Only a few decades ago in-car technology consisted of a tape deck and electric front windows. Fast forward to 2015, however, and the kit stuffed into cars is a lot more sophisticated.
Whether it’s in-car media systems with expansive touchscreen displays, slick sat navs that can respond to your voice commands and take you to the nearest Italian restaurant – choosing the most economical, traffic free route, with electric charging points en route if desired – heads up displays that show your speed and driving information on the windscreen or even digital dials that can be set up in dozens of different configurations, the modern car probably contains more computing power than your house.
And that’s all before you get to the matter of self-driving cars. You may think that autonomous vehicles are a number of years off, but a huge proportion of cars already in showrooms can maintain a safe distance behind other traffic, keep you in your lane on the motorway and even slam on the brakes if they sense that you are going to crash into the car in front. Internet connectivity, 360 degree parking cameras, automatic headlights and windscreen wipers, and even automatic parking tech are also all widespread.
But do drivers value having this expensive kit fitted to their cars? Well, a survey of British motorists, commissioned by Ford dealer group TrustFord, has discovered that 38 per cent see automatic parking kit and 26 per cent see in-car Wi-Fi as ‘game-changing’ technology affecting their time spent in the car. Autonomous driving kit came in third place with 18 per cent of the 2,000 respondents eagerly awaiting it on their next car.
Nearly four out of 10 drivers see automatic parking kit as 'game-changing' technology.

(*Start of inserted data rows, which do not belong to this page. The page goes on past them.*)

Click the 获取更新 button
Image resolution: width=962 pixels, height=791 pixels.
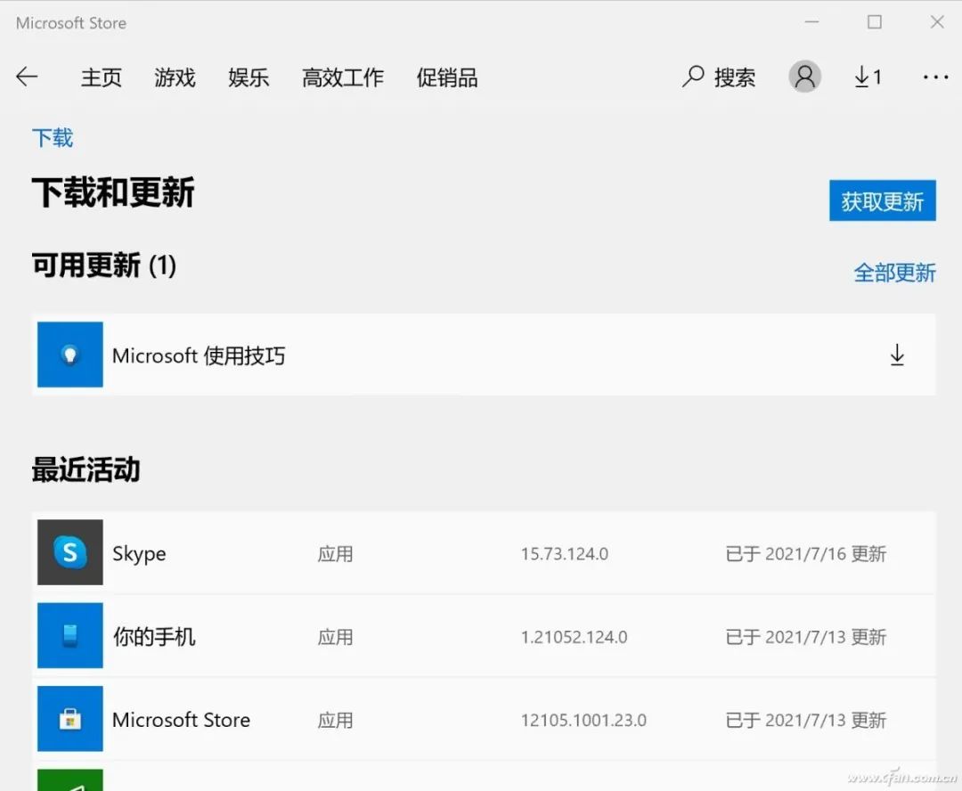tap(882, 200)
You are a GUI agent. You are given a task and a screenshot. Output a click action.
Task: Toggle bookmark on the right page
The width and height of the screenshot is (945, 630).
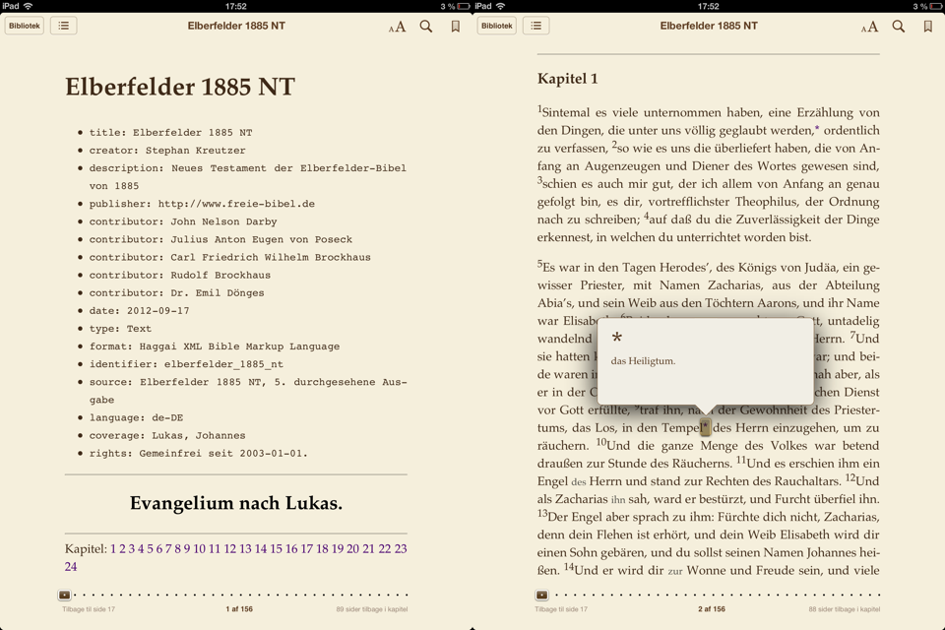[927, 27]
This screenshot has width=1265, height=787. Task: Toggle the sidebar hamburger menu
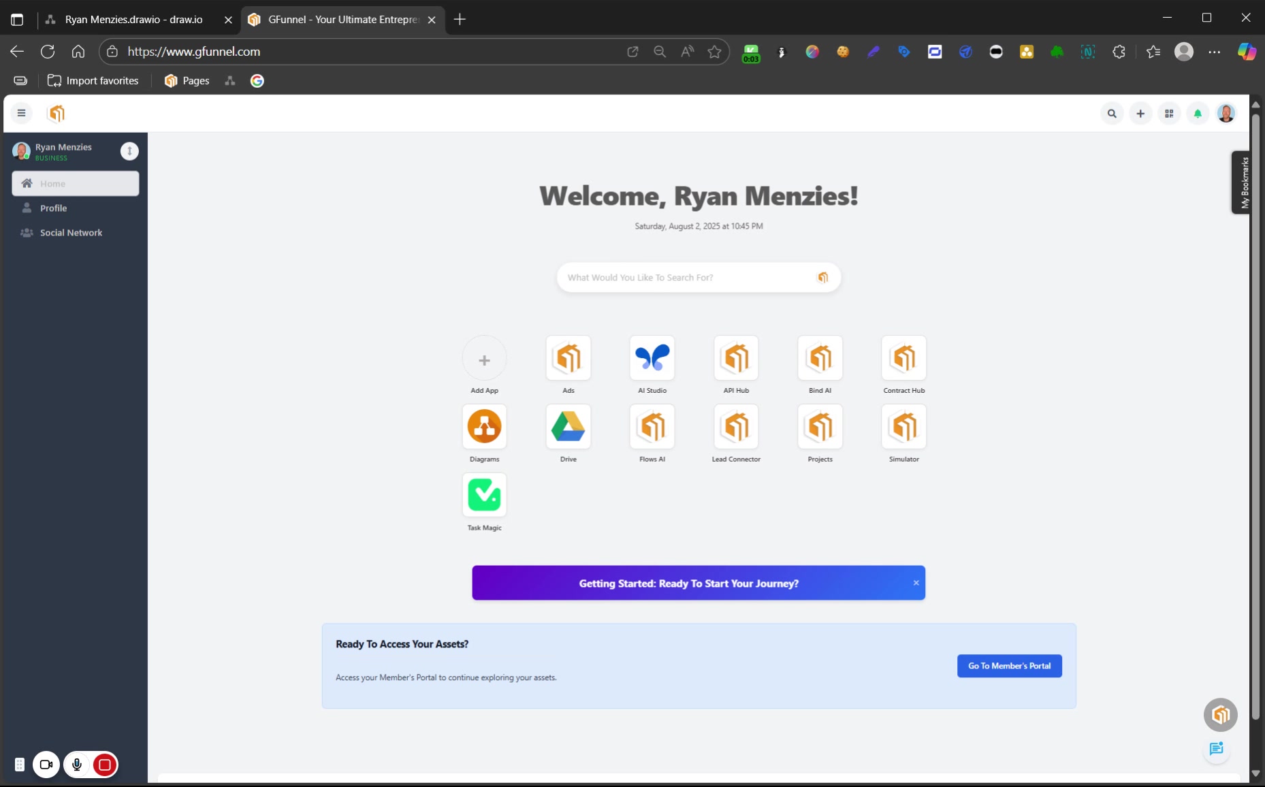21,113
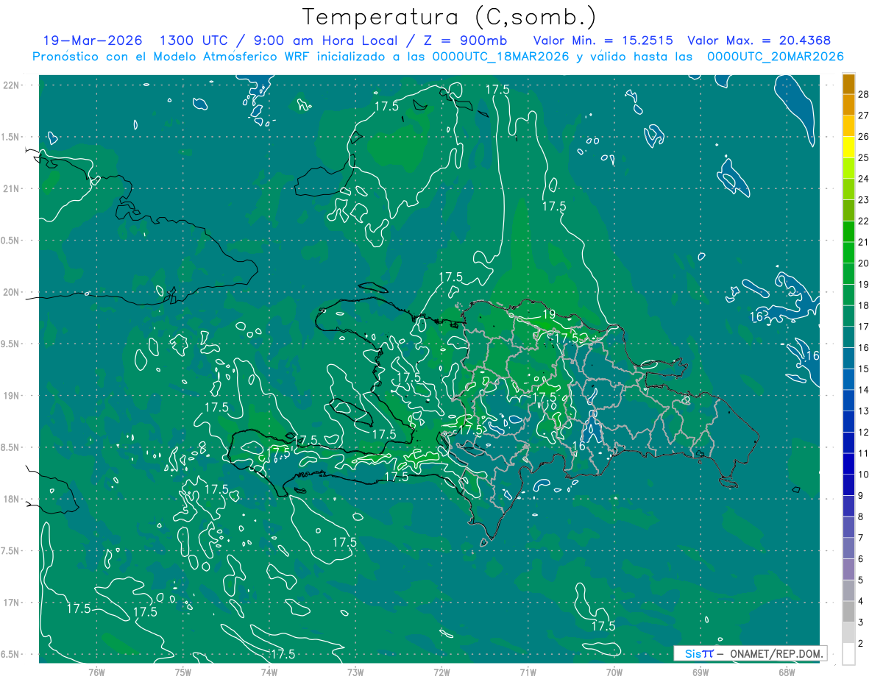883x682 pixels.
Task: Click the Temperatura (C,somb.) title
Action: [450, 16]
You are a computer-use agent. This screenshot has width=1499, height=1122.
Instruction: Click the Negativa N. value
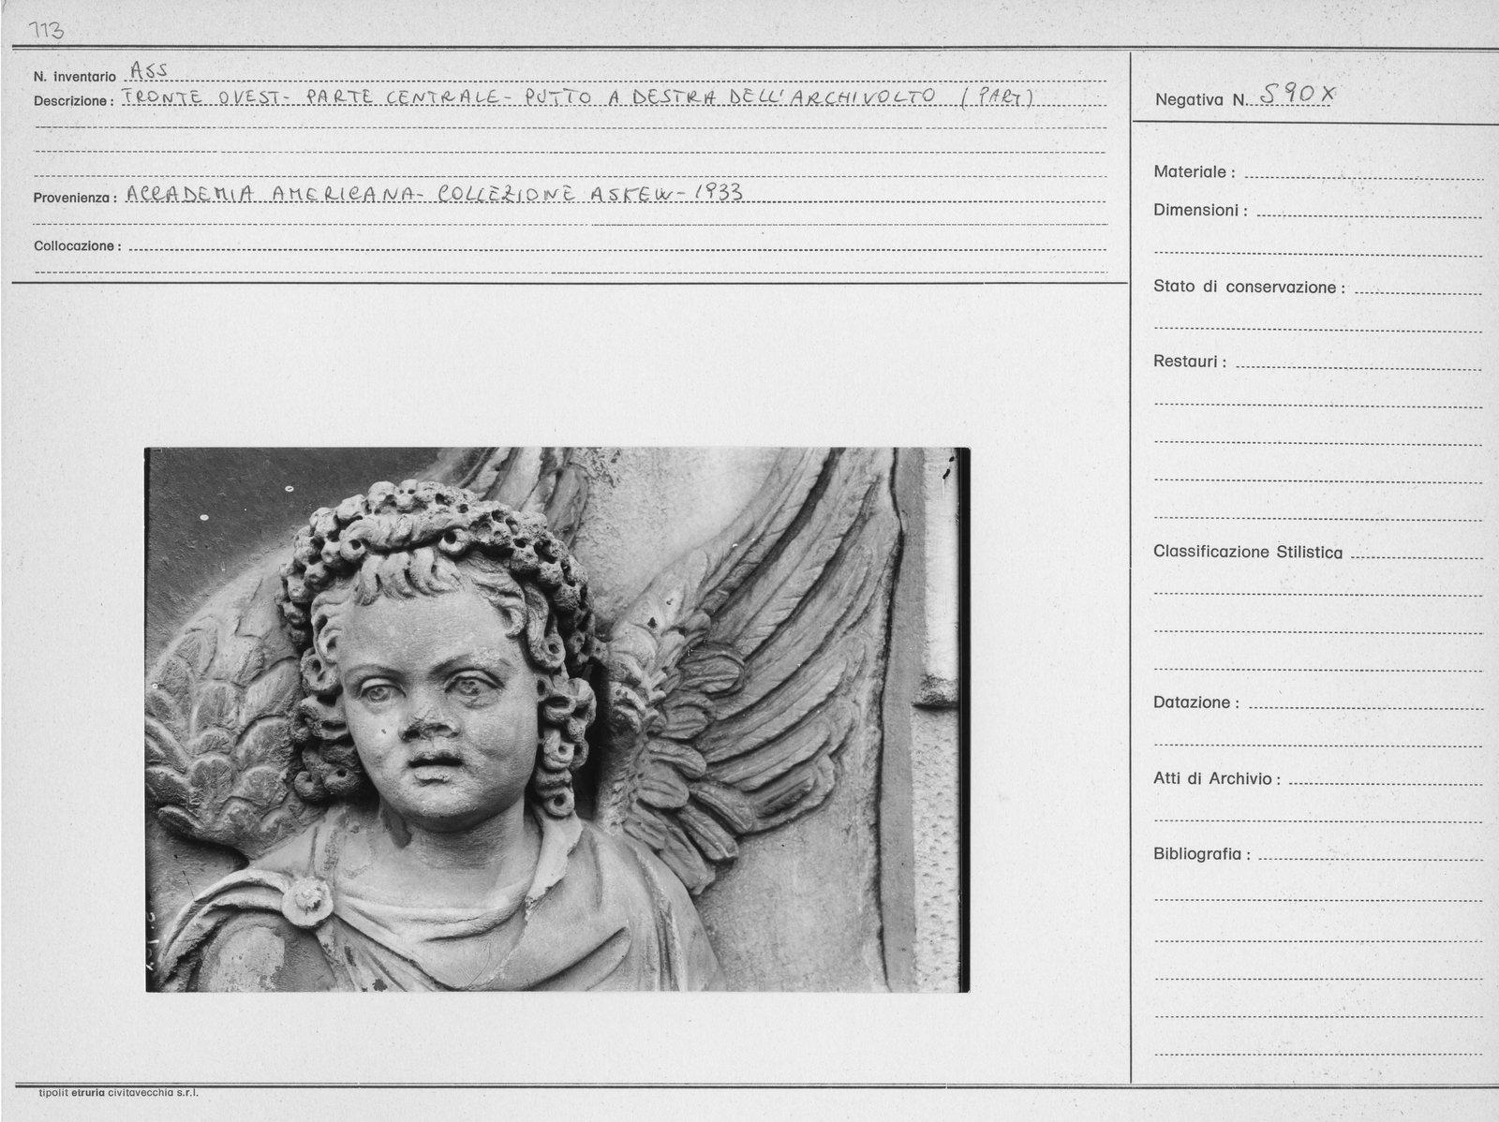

Another technology that 16 per cent of respondents are looking forward to include augmented reality dashboards – an example being a Land Rover prototype system that can essentially make the bonnet transparent to give you a better view of the road – or muddy field for that matter – that you are driving across. Scoring 15 per cent in the survey was the provision of permanent phone signal inside the car.
Even though many motorists are eagerly awaiting cutting edge new kit, there are still widespread concerns over the security of these systems; half of respondents said that they are worried about who could be able to hack into their information if telematics systems (used by a number of insurers to monitor driver’s speed, location and driving style) become used on a mass scale. Despite the interest in self-driving technology, however, 35 per cent of motorists are still apprehensive about the prospect of cars driving themselves on UK roads.
Though motorists are keen on being able to benefit from sophisticated technology, it transpires that two thirds have difficulty using the high-tech functions that are already in their current car – including parking sensors, Bluetooth and complicated media systems. As a result of the widespread confusion over the raft of high-tech kit fitted to most new cars, more and more manufacturers are working to help explain the benefits of different systems in their dealerships. BMW and Mini, for instance, employ dedicated staff to help show potential buyers exactly how to use the in-car technology fitted to their models.